Le Togo, avec ses plus de 56.000 km² de superficie, dispose d’une biodiversité riche et diversifiée qui constitue un patrimoine naturel à préserver. Parmi les ressources relevant du domaine de l’État figurent les aires protégées, des espaces dédiés à la conservation de la biodiversité et à la protection des écosystèmes fragiles.

Composées notamment de parcs nationaux, de réserves de faune et de forêts classées, ces zones jouent un rôle majeur dans le maintien de l’équilibre écologique et contribuent aux efforts d’adaptation face aux effets du changement climatique.

De 1937 à la fin des années 1980, le Togo comptait 83 sites d’aires protégées couvrant une superficie totale de 793 288 hectares, soit environ 14 % du territoire terrestre national.
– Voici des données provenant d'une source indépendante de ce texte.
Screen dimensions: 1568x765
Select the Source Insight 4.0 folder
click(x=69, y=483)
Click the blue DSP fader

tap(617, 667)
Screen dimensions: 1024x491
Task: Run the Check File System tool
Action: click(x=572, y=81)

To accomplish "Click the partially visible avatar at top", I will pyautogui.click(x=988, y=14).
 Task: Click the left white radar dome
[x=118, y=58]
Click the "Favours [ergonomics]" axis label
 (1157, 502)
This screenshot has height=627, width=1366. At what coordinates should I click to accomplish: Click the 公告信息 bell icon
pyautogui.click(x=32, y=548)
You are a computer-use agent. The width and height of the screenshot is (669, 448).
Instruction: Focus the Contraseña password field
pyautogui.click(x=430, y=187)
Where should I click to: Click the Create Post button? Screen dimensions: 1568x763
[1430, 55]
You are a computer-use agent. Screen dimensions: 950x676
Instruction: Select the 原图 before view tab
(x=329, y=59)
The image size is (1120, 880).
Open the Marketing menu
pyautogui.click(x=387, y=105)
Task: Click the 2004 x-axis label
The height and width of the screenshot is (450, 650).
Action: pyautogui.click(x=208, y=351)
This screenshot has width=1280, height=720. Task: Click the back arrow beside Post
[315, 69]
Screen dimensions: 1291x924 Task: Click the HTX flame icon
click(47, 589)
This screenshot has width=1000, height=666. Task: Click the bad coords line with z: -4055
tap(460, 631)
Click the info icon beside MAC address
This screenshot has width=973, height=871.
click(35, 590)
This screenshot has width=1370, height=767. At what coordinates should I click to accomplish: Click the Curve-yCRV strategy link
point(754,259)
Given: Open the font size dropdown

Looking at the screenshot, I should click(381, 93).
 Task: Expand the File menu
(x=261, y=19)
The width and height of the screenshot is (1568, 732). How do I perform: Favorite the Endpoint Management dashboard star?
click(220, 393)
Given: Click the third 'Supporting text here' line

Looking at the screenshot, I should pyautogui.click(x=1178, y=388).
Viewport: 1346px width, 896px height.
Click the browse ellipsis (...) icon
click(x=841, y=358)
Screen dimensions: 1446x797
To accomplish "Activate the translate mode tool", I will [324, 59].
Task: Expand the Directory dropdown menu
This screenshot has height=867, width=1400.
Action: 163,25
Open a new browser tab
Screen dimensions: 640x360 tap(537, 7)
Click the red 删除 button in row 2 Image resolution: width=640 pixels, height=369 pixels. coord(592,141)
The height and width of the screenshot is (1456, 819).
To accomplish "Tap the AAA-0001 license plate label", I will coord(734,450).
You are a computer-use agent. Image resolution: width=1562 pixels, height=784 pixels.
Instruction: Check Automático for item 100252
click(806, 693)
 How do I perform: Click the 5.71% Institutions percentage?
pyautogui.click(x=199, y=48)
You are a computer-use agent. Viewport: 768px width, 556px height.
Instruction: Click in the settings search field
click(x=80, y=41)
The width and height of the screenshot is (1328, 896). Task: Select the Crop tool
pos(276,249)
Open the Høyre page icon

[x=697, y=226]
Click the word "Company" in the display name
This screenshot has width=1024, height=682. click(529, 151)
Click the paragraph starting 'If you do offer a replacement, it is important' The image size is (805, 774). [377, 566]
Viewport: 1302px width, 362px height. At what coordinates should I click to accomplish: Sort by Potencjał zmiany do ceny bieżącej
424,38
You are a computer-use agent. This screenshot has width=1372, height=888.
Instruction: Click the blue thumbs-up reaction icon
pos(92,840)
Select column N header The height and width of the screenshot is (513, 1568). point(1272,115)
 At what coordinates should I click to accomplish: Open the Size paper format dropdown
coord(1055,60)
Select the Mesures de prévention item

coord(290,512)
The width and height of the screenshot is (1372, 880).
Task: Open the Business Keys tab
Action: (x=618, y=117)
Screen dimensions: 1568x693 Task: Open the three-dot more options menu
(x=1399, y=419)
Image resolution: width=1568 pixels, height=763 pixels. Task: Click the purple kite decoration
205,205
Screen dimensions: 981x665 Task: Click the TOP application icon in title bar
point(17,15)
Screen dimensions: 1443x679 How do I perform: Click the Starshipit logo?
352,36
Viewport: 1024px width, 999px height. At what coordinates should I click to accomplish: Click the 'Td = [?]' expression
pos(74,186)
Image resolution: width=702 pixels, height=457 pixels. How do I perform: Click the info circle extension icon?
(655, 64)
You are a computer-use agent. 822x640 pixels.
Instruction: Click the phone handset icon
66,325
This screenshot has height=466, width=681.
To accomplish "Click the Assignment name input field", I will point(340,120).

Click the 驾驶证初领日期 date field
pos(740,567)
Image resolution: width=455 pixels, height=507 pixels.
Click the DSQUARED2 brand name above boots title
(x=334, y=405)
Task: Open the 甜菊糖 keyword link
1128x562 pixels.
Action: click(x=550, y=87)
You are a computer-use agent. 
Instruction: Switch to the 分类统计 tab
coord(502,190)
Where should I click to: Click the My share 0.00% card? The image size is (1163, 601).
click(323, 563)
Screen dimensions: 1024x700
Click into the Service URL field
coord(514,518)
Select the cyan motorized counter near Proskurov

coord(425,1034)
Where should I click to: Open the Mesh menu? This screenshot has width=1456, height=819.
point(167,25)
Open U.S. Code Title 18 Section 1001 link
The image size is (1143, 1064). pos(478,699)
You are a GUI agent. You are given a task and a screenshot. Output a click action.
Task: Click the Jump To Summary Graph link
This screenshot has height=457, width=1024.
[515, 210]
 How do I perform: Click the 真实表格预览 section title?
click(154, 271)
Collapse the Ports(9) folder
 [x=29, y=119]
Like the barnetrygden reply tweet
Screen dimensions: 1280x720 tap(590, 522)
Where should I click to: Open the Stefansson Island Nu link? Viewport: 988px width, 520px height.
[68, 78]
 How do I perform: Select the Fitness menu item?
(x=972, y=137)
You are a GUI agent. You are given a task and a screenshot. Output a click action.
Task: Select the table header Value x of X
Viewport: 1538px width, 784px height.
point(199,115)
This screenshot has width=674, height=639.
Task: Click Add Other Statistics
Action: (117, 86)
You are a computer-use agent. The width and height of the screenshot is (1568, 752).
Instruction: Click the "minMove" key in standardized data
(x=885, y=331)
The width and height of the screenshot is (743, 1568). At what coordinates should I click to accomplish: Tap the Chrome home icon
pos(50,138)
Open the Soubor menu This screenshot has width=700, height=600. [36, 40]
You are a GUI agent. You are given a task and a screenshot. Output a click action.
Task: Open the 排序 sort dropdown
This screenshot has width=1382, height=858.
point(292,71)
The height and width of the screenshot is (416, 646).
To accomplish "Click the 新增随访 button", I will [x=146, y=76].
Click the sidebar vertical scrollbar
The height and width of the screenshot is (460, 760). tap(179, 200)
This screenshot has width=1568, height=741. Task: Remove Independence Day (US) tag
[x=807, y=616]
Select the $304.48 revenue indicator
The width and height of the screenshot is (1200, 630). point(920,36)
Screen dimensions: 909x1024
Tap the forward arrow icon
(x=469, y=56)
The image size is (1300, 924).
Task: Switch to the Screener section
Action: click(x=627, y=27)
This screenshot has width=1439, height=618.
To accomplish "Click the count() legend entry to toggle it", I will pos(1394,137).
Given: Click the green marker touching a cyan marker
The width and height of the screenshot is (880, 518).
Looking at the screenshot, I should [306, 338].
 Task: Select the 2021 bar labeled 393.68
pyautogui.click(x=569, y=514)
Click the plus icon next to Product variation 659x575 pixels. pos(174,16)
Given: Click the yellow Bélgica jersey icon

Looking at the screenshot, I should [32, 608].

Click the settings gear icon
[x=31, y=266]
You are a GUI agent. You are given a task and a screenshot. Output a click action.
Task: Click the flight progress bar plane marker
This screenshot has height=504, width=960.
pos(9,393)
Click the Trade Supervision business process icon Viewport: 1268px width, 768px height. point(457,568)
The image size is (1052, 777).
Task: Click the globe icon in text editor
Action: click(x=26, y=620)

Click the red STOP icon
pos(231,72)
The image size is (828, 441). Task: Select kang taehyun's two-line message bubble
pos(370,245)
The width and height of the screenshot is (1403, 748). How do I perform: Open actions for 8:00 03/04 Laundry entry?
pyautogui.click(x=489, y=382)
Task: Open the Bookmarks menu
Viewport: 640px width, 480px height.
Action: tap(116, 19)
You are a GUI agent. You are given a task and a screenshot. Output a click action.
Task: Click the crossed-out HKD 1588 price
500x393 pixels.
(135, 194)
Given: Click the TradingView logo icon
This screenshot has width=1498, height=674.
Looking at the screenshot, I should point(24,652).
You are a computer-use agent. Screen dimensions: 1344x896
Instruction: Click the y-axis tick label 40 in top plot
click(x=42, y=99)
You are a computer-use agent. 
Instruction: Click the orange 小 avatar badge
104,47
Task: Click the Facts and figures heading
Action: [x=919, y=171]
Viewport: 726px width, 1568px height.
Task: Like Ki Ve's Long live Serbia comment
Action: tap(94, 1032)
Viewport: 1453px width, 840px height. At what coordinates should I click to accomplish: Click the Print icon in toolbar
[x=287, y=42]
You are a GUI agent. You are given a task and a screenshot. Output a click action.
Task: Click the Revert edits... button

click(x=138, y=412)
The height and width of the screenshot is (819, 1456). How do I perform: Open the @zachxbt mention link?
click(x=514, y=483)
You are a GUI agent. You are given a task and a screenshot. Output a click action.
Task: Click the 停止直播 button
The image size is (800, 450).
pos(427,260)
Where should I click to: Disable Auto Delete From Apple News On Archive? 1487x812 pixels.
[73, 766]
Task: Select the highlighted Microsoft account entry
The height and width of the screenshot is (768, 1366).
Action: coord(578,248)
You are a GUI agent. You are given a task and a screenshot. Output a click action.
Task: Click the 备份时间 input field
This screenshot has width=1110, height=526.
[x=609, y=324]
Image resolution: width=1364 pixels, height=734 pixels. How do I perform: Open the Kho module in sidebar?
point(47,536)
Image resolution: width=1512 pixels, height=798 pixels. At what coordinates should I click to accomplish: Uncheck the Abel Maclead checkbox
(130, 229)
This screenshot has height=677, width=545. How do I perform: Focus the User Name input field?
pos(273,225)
Ces espaces étaient répartis sur l’ensemble du pays, avec 8 sites dans la région Maritime, 31 dans la région des Plateaux, 14 dans la région Centrale, 22 dans la région de la Kara et 8 dans la région des Savanes.

Ces aires protégées ont été créées avec des règles spécifiques de gestion visant à assurer la conservation durable des ressources naturelles et la préservation des écosystèmes.

Leur protection est encadrée par plusieurs textes législatifs et réglementaires, notamment le code forestier de 2008 et le code pénal de 2015.

Ainsi, l’exploitation illégale des ressources naturelles, la coupe de bois, la chasse ou encore l’installation sans autorisation dans ces espaces constituent des infractions passibles de sanctions conformément aux dispositions en vigueur.

Des menaces multiples

Malgré leur importance écologique, plusieurs aires protégées du Togo connaissent aujourd’hui des situations préoccupantes, allant d’une occupation partielle à un envahissement complet de leurs espaces. Ces patrimoines naturels sont confrontés à de nombreuses pressions, notamment le braconnage, l’empiètement agricole, le pâturage incontrôlé, les feux de végétation, l’exploitation non durable des ressources naturelles, les effets du changement climatique, ainsi que l’installation progressive de hameaux d’habitation.

Face à ces défis, l’Office national des aires protégées (ONAP) occupe une place centrale dans la nouvelle dynamique de réformes engagées dans le secteur. L’institution a pour mission d’assurer la conservation, la restauration, la gestion durable et la valorisation des espèces naturelles et des écosystèmes.

Une mobilisation accrue pour préserver les aires protégées

Face à ces défis, le ministère de l’Environnement, des Ressources forestières, de la Protection côtière et du Changement climatique, avec l’appui du gouvernement, déploie le Programme d’appui à la lutte contre le changement climatique, la protection de la biodiversité et l’agroécologie (PALCC+/INCLURE). Soutenu par l’Union européenne et le Grand-Duché de Luxembourg, ce programme vise à promouvoir une gestion efficace, durable et intégrée des aires protégées prioritaires du pays.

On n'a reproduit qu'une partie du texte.